Highlights:
- SECOS appoints international polymer executive and change manager, Ian Stacey, as CEO
- Corporate costs review achieves $0.8 million in fixed overhead savings
- New structure enhances support for business units and SECOS’ key customers • Business progress on track for stronger second half resulting from the completion of first half restructuring initiatives
The Board of sustainable and eco-friendly bioplastics developer SECOS Group Limited (ASX: SES, “SECOS” or “the Company”) is pleased to announce it has appointed international business executive and change management professional Ian Stacey as its Chief Executive Officer, effective 17 December 2018. Ian joined SECOS as COO on 29 October 2018 and will now replace Mr. Stephen Walters as CEO. Mr Walters will remain as Executive Director with his new focus to support and develop key customer accounts, allowing Mr. Stacey to execute the Company’s growth strategy.

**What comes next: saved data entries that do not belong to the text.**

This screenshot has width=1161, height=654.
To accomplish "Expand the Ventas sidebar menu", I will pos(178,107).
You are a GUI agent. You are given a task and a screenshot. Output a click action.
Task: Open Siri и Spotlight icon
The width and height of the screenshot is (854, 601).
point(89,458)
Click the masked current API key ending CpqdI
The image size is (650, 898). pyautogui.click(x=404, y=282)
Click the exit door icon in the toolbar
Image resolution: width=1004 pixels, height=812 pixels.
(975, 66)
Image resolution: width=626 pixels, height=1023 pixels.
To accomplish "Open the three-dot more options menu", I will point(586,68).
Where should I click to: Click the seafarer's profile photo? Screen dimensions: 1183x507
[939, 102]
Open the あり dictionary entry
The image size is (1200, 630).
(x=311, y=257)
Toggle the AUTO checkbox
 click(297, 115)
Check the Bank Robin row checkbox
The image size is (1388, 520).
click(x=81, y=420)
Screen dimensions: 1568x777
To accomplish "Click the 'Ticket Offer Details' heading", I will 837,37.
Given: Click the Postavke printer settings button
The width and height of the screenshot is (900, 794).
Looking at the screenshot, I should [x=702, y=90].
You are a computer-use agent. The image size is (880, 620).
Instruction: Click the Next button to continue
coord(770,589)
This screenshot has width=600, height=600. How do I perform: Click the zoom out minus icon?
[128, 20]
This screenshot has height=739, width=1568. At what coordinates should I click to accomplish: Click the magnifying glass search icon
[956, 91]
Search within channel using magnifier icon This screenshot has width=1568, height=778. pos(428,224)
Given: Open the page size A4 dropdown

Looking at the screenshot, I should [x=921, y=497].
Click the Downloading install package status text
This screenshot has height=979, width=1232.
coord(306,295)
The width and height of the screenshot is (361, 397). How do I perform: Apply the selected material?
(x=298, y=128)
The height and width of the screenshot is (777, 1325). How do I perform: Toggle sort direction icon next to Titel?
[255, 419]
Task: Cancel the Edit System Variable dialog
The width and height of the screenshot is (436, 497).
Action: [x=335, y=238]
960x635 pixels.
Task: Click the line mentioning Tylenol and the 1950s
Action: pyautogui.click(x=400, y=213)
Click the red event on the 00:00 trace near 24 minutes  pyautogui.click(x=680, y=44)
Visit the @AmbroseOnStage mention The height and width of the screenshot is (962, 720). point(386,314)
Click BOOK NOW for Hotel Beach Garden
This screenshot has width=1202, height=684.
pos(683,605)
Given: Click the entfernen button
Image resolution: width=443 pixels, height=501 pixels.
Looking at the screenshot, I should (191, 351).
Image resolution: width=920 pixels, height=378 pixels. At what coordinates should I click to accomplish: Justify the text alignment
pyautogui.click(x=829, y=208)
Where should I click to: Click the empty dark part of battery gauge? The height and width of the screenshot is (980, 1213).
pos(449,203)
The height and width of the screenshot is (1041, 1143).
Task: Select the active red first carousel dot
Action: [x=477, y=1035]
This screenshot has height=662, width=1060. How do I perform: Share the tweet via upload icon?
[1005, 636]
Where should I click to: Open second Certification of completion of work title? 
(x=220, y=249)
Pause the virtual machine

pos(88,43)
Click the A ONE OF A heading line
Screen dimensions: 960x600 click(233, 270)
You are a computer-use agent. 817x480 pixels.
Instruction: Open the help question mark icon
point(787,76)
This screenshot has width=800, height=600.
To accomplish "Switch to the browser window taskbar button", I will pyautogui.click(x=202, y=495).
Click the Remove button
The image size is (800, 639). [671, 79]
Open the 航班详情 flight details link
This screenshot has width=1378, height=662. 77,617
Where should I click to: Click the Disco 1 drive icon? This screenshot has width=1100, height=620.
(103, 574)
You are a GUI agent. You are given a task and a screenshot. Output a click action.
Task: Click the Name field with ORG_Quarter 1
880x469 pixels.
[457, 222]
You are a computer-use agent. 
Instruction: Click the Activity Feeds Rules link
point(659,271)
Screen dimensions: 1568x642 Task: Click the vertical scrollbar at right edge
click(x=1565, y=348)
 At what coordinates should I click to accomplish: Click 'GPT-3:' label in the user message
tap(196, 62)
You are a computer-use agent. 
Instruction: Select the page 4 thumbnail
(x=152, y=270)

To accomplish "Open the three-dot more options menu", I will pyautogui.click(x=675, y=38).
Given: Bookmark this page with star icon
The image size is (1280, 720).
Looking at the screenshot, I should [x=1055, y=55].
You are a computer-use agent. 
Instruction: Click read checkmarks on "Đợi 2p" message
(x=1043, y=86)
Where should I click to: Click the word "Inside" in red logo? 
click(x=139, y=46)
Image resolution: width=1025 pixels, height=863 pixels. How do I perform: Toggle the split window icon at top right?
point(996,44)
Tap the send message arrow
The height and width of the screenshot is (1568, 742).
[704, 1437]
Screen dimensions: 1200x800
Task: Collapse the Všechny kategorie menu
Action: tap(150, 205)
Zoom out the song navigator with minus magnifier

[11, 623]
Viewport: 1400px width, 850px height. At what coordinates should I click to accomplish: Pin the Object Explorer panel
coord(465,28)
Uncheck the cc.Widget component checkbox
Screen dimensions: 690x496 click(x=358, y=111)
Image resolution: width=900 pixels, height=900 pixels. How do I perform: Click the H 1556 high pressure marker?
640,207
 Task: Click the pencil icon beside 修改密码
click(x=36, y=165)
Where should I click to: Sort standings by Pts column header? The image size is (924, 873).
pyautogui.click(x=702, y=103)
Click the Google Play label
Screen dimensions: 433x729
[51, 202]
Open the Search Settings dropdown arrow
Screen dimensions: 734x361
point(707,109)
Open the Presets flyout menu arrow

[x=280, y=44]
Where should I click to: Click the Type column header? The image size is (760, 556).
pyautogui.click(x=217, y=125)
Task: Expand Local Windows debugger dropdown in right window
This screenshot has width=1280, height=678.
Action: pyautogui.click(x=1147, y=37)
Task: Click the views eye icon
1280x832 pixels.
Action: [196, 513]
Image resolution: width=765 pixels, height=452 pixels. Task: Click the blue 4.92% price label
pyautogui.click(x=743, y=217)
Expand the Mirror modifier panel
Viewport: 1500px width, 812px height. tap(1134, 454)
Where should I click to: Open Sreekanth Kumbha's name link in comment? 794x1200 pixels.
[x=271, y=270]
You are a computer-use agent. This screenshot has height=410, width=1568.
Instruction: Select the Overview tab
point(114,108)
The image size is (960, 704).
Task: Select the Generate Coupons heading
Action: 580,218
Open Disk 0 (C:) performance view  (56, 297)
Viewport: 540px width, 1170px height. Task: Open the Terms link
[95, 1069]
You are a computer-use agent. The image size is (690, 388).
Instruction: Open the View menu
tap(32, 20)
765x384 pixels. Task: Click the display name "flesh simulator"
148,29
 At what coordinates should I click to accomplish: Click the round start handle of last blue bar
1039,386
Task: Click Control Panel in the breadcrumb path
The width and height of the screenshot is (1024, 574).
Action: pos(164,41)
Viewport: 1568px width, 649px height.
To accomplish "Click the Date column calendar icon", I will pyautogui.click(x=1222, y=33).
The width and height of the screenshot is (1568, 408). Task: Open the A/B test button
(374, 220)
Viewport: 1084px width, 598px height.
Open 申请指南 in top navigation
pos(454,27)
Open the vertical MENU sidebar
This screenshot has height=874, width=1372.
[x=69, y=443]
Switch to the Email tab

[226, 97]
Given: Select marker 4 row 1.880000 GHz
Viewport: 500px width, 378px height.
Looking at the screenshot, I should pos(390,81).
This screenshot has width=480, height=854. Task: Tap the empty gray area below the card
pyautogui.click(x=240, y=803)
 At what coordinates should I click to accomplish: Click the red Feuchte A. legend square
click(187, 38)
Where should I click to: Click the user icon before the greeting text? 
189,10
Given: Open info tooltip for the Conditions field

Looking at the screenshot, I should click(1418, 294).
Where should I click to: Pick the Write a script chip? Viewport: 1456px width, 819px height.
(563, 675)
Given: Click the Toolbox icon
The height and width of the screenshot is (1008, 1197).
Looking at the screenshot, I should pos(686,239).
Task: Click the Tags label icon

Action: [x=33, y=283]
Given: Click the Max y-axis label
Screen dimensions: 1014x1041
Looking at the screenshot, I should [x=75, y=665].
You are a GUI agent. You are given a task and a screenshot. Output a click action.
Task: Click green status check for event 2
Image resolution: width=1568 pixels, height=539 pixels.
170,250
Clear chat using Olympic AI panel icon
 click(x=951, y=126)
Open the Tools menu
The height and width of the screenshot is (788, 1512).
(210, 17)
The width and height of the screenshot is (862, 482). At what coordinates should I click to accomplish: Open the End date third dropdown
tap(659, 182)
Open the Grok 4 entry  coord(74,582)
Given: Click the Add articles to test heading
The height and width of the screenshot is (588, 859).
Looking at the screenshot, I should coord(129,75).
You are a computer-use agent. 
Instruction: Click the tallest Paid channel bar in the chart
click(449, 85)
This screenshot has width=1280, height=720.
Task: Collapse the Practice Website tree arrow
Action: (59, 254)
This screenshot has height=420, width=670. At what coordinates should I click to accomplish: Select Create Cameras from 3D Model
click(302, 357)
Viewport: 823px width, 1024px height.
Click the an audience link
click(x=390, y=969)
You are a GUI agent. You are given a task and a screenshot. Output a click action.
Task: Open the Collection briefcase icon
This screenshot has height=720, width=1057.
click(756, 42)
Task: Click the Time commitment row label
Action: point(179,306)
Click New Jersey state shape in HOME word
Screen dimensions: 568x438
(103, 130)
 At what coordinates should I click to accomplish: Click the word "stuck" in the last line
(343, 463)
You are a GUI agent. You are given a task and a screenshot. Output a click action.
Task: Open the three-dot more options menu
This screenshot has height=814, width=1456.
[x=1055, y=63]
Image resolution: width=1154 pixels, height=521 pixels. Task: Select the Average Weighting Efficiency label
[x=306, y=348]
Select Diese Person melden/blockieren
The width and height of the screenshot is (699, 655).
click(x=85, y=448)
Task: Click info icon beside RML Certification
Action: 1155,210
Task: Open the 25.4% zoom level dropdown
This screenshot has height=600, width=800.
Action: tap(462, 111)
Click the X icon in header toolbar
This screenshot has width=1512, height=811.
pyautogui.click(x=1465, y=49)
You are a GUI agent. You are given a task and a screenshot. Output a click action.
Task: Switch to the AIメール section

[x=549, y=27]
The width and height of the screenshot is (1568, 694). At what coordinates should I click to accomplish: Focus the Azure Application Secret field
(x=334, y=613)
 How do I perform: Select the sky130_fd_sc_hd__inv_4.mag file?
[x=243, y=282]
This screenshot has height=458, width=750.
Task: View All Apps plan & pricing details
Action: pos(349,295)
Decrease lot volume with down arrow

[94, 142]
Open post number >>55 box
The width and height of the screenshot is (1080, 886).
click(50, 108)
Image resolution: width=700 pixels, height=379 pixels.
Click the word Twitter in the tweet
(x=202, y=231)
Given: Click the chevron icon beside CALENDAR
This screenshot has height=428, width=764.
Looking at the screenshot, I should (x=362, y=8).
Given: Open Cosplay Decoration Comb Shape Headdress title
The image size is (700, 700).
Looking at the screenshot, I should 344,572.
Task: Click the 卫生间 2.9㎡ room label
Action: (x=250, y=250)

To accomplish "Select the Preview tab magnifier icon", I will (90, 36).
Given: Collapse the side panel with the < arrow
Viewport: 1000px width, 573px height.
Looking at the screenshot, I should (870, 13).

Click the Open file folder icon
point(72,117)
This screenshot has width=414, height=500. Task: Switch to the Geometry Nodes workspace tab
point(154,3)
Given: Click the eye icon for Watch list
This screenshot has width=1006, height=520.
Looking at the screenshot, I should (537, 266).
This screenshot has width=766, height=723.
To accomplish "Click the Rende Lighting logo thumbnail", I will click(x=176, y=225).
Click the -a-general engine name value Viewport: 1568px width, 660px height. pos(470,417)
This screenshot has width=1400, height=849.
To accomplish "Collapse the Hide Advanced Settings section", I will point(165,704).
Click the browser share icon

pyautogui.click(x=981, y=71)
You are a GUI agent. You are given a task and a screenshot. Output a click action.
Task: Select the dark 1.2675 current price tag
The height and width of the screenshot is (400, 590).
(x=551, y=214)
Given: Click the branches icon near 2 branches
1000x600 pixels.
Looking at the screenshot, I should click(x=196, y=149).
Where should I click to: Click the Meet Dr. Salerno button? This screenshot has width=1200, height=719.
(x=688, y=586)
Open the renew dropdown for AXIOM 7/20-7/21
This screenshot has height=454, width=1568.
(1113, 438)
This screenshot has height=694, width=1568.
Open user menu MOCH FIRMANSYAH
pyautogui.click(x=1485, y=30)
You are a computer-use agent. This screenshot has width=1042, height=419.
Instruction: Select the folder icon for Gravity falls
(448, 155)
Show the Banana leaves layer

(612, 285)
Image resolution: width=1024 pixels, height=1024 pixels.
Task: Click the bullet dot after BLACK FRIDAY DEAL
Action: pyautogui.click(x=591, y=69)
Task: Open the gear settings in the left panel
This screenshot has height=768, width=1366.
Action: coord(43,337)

Mr. Stacey brings valuable commercial and polymer experience from several senior executive roles in the global plastics industry. His experiences will enhance and support SECOS’ international growth strategy. He has a 30-year record of driving profit growth and shareholder value through sales, product, people and operational initiatives.
Mr. Stacey brings experience in polymers, petrochemicals and startup businesses, having run Australian and Chinese subsidiaries for European multinationals with annual turnovers between $40 million and $400million. He has served in senior executive positions at TOTAL, a supermajor energy company, being General Manager of TOTAL Petrochemicals’ Australian subsidiary, and General Manager of TOTAL’s Polystyrene Business, based in China, and was also a member of TOTAL Petrochemicals’ Asia Management Committee. TOTAL Polystyrene operated plants in China and Singapore with 200,000Mt of capacity supplying resin and compound to customers in more than 40 countries.
Mr. Stacey was Global Head of Sales managing commercial operations of polymer bank note company Innovia (previously known as Securency) for five years, where he expanded the business and improved efficiency. More recently, Mr. Stacey was Managing Partner at Compliance International, a consultancy that advises companies on ethical, regulatory and compliance risks when operating in foreign jurisdictions or working with foreign governments.
Operational Update
The Board is also pleased to announce that in addition to $1 million of cost savings resulting from the closure of the Company’s Australian Stellar Films manufacturing operations, it has now completed a review of the Company’s corporate head office and implemented cost reductions totaling more than $800,000 per annum. The reductions were possible due to the recent streamlining of Australian operations and consolidation of manufacturing in Malaysia and China.
Production at the Company’s new Malaysian bioplastic resin plant continues to grow month on month with an extra production shift introduced in December to keep up with sales demand. Current growth is on track to meet the targeted 150 tonnes per month in June 2019.
As announced at the Company’s Annual General Meeting on 30 November 2018, SECOS has or will incur most of the restructuring costs associated with the Australian plant closure, together with set up costs associated with the new resin plant, during the first half of FY19. As a result, the Company’s second half results are expected to be significantly stronger as resin and organic waste diversion sales continue to grow and the Company benefits from lower operating and overhead costs.
SECOS Chairman, Richard Tegoni, welcomed Mr. Stacey’s appointment as CEO, saying:
“Ian has developed a strategy to roll out the Company’s plan to achieve profit and to further its expansion into the bioplastic market and the Board is highly supportive and impressed by his achievements so far. Ian has also completed a recent review of corporate costs and has implemented fixed cost corporate overhead reductions of more than $0.8 million per annum. These savings are on top of the savings reported to the market from the closure of Stellar Films’ business in Deer Park. We expect the business to benefit from these savings beginning next quarter. Ian has achieved these savings while enhancing support for the subsidiaries in Malaysia and China and expanding production and sales for the Group.
“The appointment of Ian to CEO will allow Mr. Walters to focus on developing sales opportunities from his deep relationships with some of the largest packaging and hygiene companies in the world. I would like to thank Stephen for his contribution to SECOS while CEO and welcome the highly critical role he will play to continue growing sales with our most important customers.
The SECOS Board and team remain focused on establishing and implementing the changes necessary to drive shareholder value in 2019 and beyond.